(Stored data)
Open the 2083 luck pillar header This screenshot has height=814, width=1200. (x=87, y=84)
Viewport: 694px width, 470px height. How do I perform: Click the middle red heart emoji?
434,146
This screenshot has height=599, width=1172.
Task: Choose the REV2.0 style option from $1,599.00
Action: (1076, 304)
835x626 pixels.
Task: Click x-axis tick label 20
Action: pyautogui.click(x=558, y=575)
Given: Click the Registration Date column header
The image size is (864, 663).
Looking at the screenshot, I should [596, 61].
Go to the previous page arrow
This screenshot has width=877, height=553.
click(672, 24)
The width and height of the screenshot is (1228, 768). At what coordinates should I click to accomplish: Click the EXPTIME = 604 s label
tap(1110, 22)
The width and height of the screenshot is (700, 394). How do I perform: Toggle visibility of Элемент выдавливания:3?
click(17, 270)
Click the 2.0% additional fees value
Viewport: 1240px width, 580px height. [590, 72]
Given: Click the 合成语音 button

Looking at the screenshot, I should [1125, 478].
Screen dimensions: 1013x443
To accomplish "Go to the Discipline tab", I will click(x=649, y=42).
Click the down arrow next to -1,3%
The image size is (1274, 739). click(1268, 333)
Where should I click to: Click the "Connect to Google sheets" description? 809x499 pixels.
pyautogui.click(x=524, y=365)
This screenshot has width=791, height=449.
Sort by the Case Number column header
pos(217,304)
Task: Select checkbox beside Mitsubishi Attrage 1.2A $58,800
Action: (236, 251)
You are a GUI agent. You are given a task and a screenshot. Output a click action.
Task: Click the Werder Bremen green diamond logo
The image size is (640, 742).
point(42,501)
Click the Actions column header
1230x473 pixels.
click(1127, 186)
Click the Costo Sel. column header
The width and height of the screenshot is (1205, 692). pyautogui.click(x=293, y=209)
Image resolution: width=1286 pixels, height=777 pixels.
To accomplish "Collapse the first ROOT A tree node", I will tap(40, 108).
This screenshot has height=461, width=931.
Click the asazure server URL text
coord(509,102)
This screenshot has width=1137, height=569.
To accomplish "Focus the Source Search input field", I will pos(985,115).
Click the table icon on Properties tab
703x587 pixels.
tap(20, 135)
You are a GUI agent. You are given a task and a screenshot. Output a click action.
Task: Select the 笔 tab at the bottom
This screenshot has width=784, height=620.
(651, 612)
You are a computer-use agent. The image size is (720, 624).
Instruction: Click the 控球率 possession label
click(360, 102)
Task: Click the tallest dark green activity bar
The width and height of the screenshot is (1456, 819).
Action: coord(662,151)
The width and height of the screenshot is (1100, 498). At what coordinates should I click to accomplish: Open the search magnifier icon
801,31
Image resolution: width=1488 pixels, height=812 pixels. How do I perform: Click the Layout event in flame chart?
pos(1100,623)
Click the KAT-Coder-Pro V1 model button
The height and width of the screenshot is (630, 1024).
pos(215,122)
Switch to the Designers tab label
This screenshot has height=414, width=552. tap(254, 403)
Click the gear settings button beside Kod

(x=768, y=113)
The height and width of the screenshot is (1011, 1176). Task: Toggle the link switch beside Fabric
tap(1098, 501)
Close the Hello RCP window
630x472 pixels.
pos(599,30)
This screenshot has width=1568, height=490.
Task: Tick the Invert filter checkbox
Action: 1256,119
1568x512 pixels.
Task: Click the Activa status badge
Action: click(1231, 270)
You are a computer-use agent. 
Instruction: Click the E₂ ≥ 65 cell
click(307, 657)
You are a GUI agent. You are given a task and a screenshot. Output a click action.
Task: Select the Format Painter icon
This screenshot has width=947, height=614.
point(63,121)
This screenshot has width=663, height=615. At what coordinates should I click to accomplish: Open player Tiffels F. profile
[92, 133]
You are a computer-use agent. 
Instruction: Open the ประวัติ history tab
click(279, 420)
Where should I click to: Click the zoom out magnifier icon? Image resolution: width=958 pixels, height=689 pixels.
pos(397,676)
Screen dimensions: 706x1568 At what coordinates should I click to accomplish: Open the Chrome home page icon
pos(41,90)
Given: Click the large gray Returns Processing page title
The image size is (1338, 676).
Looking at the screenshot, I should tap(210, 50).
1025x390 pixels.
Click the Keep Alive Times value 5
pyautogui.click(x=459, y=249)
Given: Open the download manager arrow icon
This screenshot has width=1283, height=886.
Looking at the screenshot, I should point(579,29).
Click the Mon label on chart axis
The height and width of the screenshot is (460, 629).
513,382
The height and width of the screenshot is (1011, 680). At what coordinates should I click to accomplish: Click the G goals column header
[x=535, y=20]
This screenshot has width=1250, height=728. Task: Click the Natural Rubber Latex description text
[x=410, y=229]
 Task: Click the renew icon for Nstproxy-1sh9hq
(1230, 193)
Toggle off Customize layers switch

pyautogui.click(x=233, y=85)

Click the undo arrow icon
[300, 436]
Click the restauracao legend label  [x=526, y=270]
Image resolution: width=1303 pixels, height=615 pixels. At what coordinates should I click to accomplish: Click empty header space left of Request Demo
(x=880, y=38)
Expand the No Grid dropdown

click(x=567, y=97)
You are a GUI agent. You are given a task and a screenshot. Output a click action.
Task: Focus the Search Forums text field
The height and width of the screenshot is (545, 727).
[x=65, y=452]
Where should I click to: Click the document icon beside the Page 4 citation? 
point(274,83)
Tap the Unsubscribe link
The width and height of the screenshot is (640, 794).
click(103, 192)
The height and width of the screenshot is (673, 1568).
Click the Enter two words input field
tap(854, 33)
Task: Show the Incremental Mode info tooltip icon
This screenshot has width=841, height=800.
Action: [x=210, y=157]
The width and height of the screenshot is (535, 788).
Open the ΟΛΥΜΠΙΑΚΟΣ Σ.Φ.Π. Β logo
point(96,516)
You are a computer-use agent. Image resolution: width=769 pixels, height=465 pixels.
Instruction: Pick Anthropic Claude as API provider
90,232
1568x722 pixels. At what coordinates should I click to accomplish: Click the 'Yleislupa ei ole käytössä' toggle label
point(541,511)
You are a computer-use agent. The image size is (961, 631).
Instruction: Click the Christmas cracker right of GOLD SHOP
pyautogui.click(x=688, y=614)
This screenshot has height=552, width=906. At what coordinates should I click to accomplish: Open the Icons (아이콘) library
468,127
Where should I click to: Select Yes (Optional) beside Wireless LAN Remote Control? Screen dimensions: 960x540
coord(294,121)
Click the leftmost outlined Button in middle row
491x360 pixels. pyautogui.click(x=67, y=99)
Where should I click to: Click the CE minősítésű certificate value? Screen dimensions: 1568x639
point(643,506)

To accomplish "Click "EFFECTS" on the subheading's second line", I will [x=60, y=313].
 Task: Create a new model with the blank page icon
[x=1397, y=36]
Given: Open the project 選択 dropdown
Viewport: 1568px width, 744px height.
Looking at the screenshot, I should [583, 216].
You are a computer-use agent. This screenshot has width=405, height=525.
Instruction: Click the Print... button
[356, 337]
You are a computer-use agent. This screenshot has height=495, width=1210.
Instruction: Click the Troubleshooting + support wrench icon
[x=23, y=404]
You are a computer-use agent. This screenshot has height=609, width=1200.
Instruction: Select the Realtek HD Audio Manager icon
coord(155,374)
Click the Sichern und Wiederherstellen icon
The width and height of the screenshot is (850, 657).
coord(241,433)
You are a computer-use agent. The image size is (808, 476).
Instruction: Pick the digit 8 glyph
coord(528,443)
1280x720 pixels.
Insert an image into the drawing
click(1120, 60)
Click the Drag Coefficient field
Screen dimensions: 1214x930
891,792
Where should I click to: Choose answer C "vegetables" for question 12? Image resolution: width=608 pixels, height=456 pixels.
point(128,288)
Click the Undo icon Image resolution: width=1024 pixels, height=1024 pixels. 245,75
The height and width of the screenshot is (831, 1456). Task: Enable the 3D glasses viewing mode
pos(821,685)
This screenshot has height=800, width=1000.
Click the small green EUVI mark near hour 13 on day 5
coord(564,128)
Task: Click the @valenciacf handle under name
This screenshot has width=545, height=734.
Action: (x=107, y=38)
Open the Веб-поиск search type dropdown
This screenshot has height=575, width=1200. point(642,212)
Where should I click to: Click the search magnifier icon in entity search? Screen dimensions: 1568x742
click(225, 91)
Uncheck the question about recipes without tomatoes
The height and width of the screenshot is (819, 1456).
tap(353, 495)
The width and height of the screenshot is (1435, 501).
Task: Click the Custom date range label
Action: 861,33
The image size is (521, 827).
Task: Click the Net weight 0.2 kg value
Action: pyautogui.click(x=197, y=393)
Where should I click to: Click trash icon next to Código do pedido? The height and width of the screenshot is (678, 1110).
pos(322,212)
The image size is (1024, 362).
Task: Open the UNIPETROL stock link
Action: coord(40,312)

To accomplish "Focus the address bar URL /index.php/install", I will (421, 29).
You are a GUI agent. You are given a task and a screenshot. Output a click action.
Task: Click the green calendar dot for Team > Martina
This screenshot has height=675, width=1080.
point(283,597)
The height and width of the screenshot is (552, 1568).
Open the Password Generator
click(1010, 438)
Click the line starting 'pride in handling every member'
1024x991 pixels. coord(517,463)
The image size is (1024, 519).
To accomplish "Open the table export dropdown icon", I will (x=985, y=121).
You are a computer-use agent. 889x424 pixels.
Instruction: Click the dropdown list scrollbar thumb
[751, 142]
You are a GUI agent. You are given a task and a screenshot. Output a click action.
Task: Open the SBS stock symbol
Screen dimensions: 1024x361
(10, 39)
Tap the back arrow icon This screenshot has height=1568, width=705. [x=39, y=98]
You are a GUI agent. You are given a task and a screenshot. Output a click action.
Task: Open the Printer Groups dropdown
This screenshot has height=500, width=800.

### The problem
Extract exactly the lines between the line containing "Click the line" and the end of the data, including both.

### Solution for this problem
Click the line starting 'pride in handling every member'
1024x991 pixels. coord(517,463)
The image size is (1024, 519).
To accomplish "Open the table export dropdown icon", I will (x=985, y=121).
You are a computer-use agent. 889x424 pixels.
Instruction: Click the dropdown list scrollbar thumb
[751, 142]
You are a GUI agent. You are given a task and a screenshot. Output a click action.
Task: Open the SBS stock symbol
Screen dimensions: 1024x361
(10, 39)
Tap the back arrow icon This screenshot has height=1568, width=705. [x=39, y=98]
You are a GUI agent. You are given a task and a screenshot. Output a click action.
Task: Open the Printer Groups dropdown
This screenshot has height=500, width=800.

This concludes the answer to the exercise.